Many teams have at least a moderate ability to plan and control their time. They’re able to say, “We will work on these things over the coming sprint,” and have a somewhat reasonable expectation of that being the case.
And that’s the type of team we encounter in much of the Scrum literature–the literature that says to plan a sprint and keep change out.
But what should teams do when change cannot be kept out of a sprint?
In this post, I want to address this topic for two different types of teams:
- A team that has occasional, but not excessive, interruptions
- A team that is highly interrupt-driven
Planning with a Moderate Margin of Safety
Many teams will benefit from including a moderate amount of safety into each sprint. Basically, these teams should not assume they can keep all changes out of the sprint. For example, a team might want to leave room when planning a sprint for things like:
- Fixing critical operational issues, such as a server going down
- Fixing high-severity bugs
- Doing first- or second-level tech support
There could be many other similar examples. Consider your own environment. You want to try to set a high threshold for what constitutes a worthy interruption to a sprint. Teams really do best when they have large blocks of dedicated time that will not be interrupted.

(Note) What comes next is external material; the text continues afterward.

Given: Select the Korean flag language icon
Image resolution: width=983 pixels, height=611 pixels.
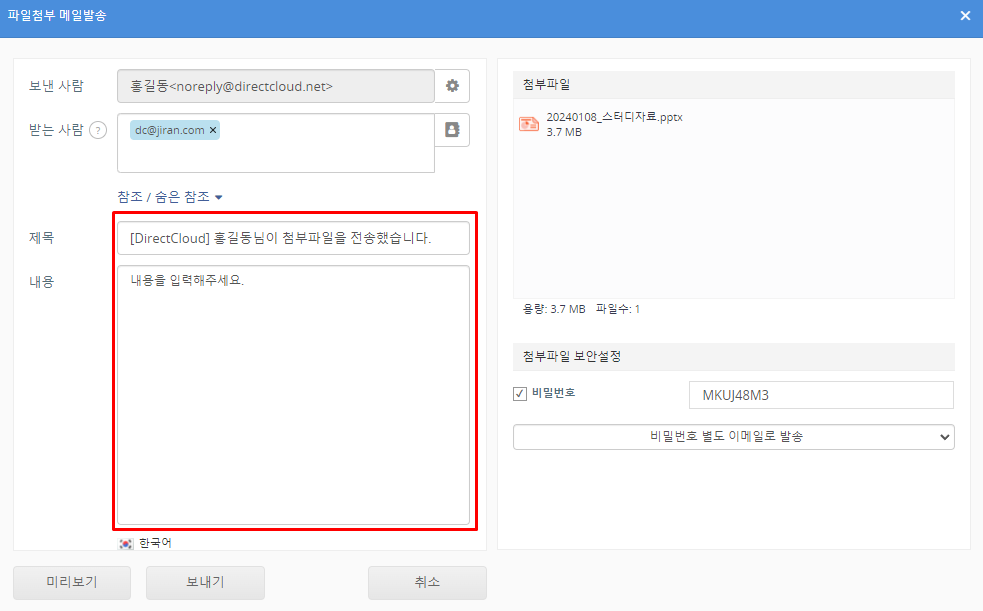Looking at the screenshot, I should click(x=126, y=544).
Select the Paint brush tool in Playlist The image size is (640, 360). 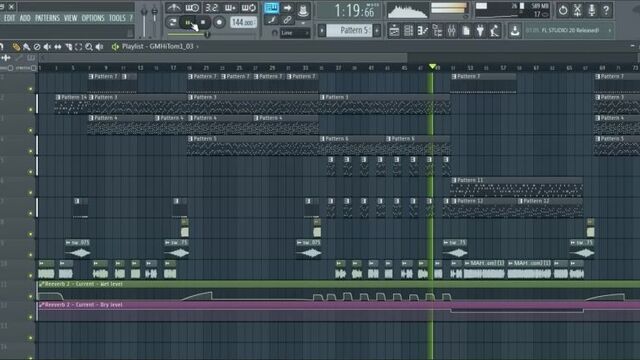(x=27, y=47)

To accommodate work like this, all a team needs to do is leave a bit of buffer when planning the sprint. Let’s see how that works.
The Three Things That Must Go into Each Sprint
I think of a sprint as containing three things: corporate overhead, and plannable and unplanned time. I think of this graphically as shown in Figure 1.
Corporate overhead is that time that goes towards things like all-company meetings, answering emails from your past project, attending the HR sensitivity training and so on. Some of these activities may be necessary, but in many organizations, they consume a lot of time.
I put Scrum meetings (planning, daily scrum, etc.) in the corporate overhead category as well.
Plannable time is the second thing that goes into a sprint. This is the time that belongs collectively to the team.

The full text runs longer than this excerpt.